P: Com que rapidez o Perineva sai do sistema após a interrupção da toma?

Embora a forma inicial do fármaco seja metabolizada e eliminada de forma relativamente rápida, o seu metabolito ativo que proporciona o efeito terapêutico permanece no sistema por um período significativamente mais longo. Esta substância ativa tem uma semivida prolongada, o que significa que são necessários vários dias para ser totalmente eliminada do corpo.

Como Perineva deve ser armazenado e descartado?

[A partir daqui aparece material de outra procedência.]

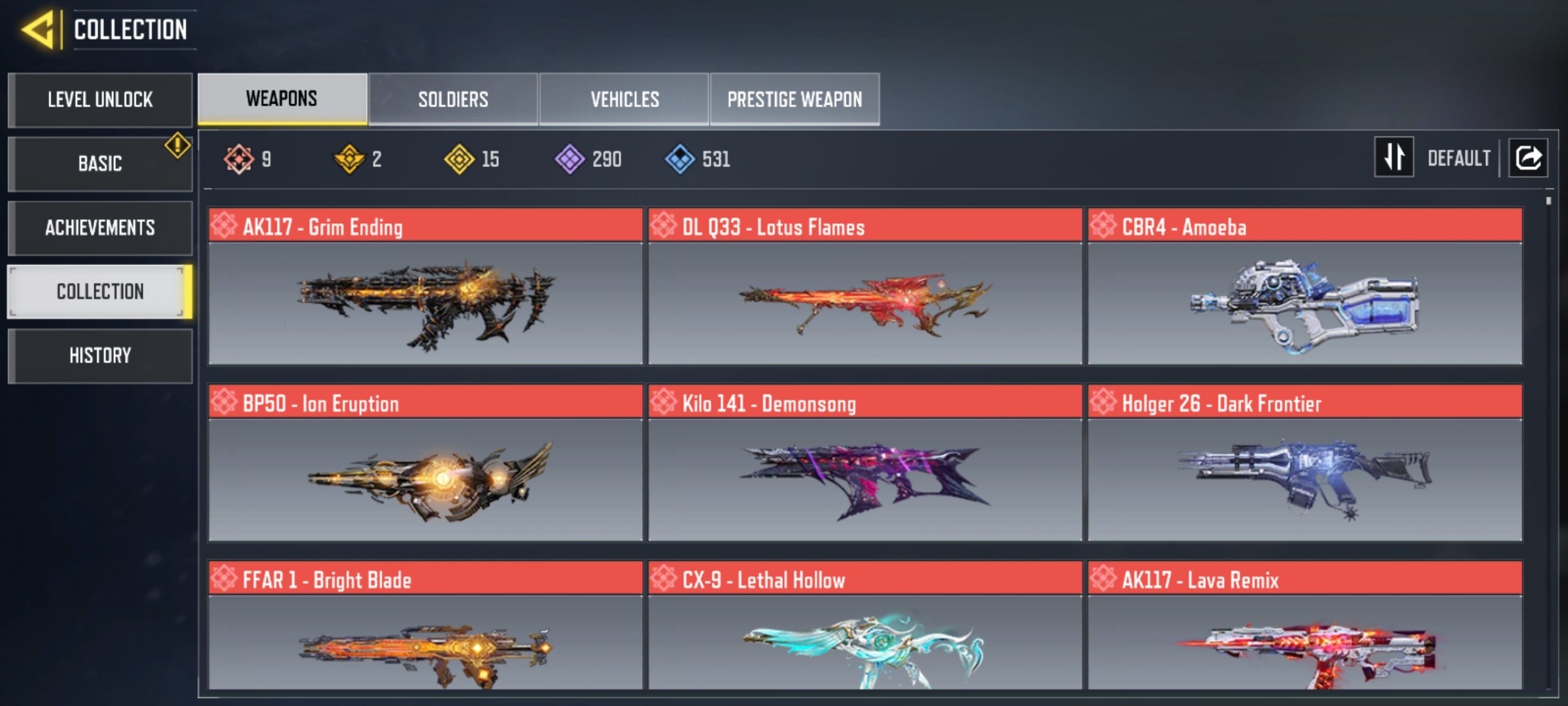Open the Level Unlock section
1568x706 pixels.
coord(100,100)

Requisitos Oficiais de Conservação e Eliminação

Os documentos regulamentares oficiais definem critérios rigorosos para o manuseamento e a eliminação deste medicamento, ou de formulações estritamente relacionadas.

Condições de Conservação

Requisito Declaração Regulamentar Oficial
Segurança Infantil Deve ser mantido fora da vista e do alcance das crianças.
Estabilidade Não utilize este medicamento após o prazo de validade impresso na embalagem exterior.
Manuseamento Mantenha o produto medicinal na embalagem original.

Instruções de Eliminação

Com o objetivo de proteger o meio ambiente, as normas oficiais proíbem a eliminação de medicamentos através das águas residuais ou do sistema de esgotos. Os doentes devem consultar um farmacêutico sobre como eliminar os medicamentos de que já não necessitam.

Caso não existam opções autorizadas de recolha de medicamentos, as orientações federais permitem misturar o medicamento com uma substância indesejável (como terra ou areia para gatos) e colocar a mistura num recipiente selado antes de a deitar no lixo doméstico.

Atenção! Sempre consulte um médico ou farmacêutico antes de usar pílulas ou medicamentos.